Instructions to follow:
Please continue the text about the Homicide Hunter series from where it stops.

Homicide Hunter (also known as Homicide Hunter: Lt. Joe Kenda) is an American crime documentary television series which aired on the Investigation Discovery (ID) television network for nine seasons, totalling 144 episodes. The series showcases the career of retired Colorado Springs, Colorado, police department detective Joe Kenda. Kenda joined the department in 1973 and was promoted to detective in 1977 and assigned to the burglary division. However, after solving a double shooting which veteran detectives believed was unsolvable, he was assigned to the homicide division. The case was presented in the Season 4 finale "My First Case". Kenda states he solved 387 cases (other sources state he solved 356 of 387 cases). At the time of his retirement in 1996, he was the commander of the department's major crimes unit.

The cases are told by Kenda in his trademark deadpan manner, with touches of dry humor. Re-enactments feature actor and former deputy sheriff Carl Marino portraying a younger Kenda, and narration by Josh Casaubon. Episodes also featured contextual contributions by witnesses to the crimes, family and friends of the victims, members of law enforcement and the media, and others.

Information given:
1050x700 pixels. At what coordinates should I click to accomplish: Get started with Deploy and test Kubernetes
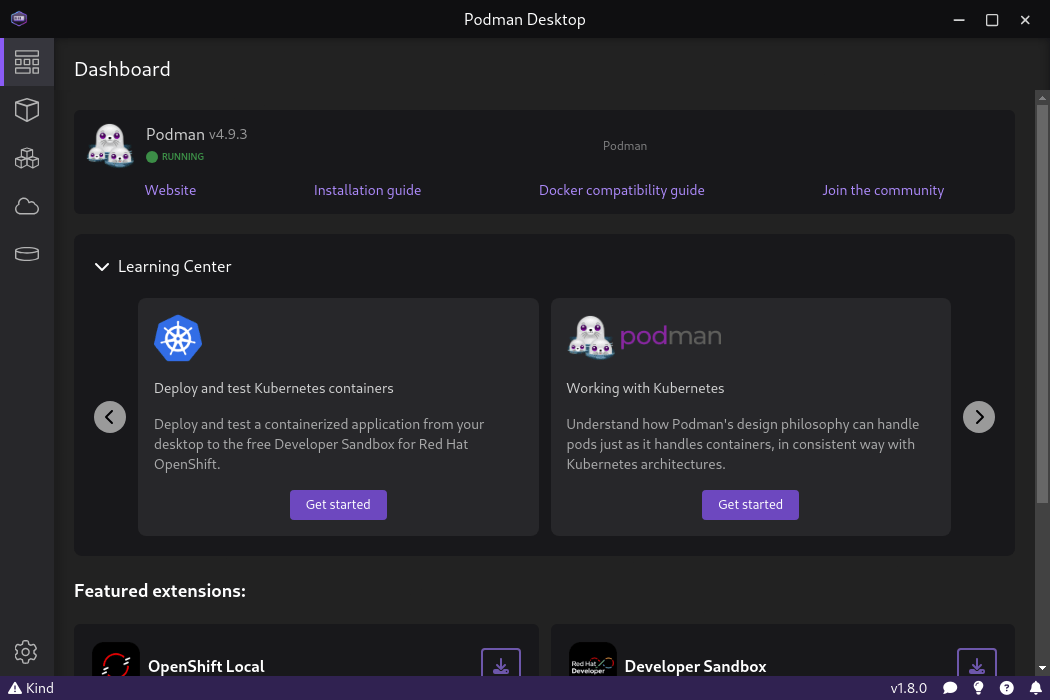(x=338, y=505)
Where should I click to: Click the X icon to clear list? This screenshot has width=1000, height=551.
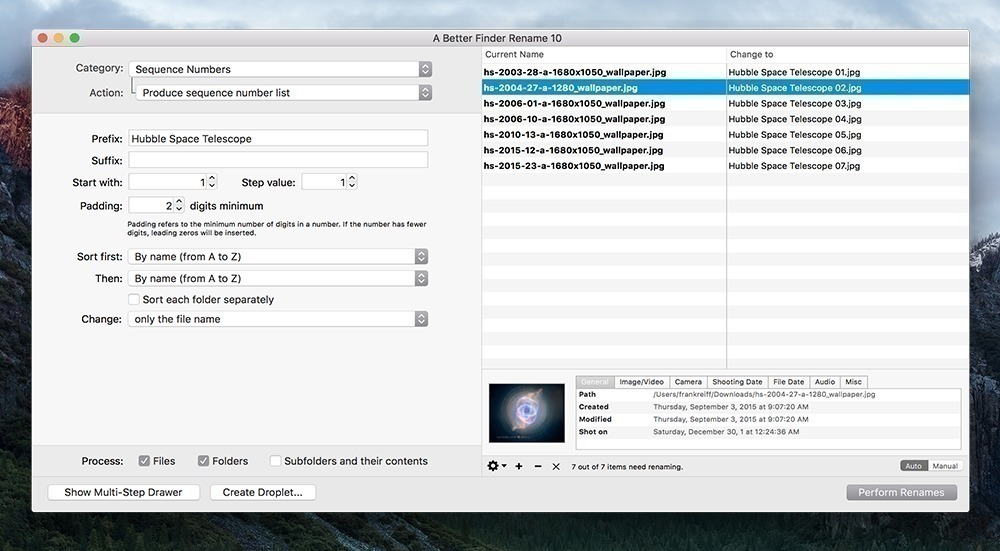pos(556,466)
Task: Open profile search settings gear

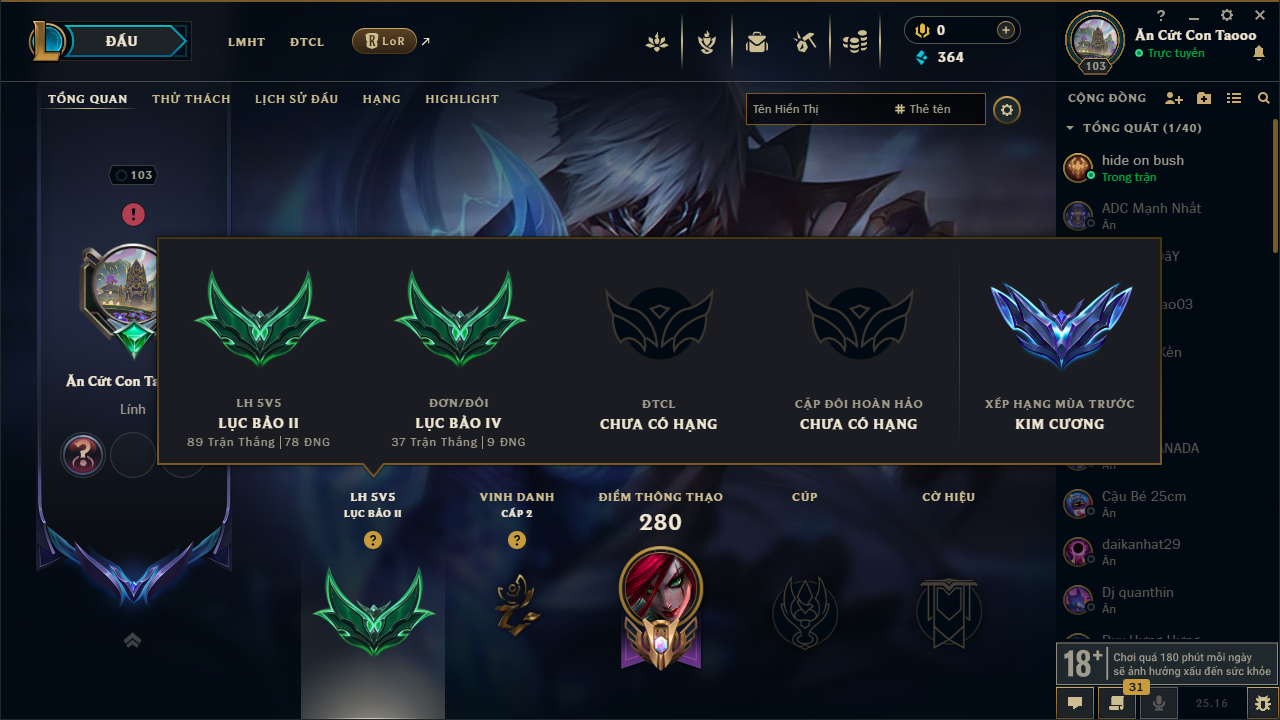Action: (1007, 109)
* * *
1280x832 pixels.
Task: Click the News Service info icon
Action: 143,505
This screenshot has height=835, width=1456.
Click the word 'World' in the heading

Reply:
Homicide Hunter debuted on October 25, 2011. In May 2019, Kenda announced in a video posted on the show's official Facebook page that the ninth season of Homicide Hunter would be its last. However, he is still committed to working with Investigation Discovery.

Kenda recounted that at age nine during a visit to the Pittsburgh Zoo, he experienced what he calls an epiphany: "There was a big sign, and it read, 'Around this corner is the most dangerous animal on earth' ... and it was a mirror from ceiling to floor. Everyone was looking in the mirror, and everyone was wondering, 'Well, what is this about?'"

The ninth and final season premiered on August 28, 2019. The final episode aired on January 29, 2020.

Episodes

Season 1 (2011)

Season 2 (2012)

Season 3 (2013)

Season 4 (2014)

Season 5 (2015–16)

Season 6 (2016–17)

Season 7 (2017–18)

Season 8 (2018–19)

Season 9 (2019–20)

Ratings
On Tuesday, November 12, 2013, Investigation Discovery had its best night ever for Homicide Hunter, delivering 1.3 million viewers and ranking No. 8 in ad-supported cable programs.

On Tuesday, August 18, 2015, Investigation Discovery shattered network records with the Season 5 premiere, delivering 3.8 million viewers and making it a Top 5 cable program in its time period.

During the 2017 season, the series remained a top performer with an average of 1.9 million viewers. 

As of 2015, Homicide Hunter was airing in 183 countries.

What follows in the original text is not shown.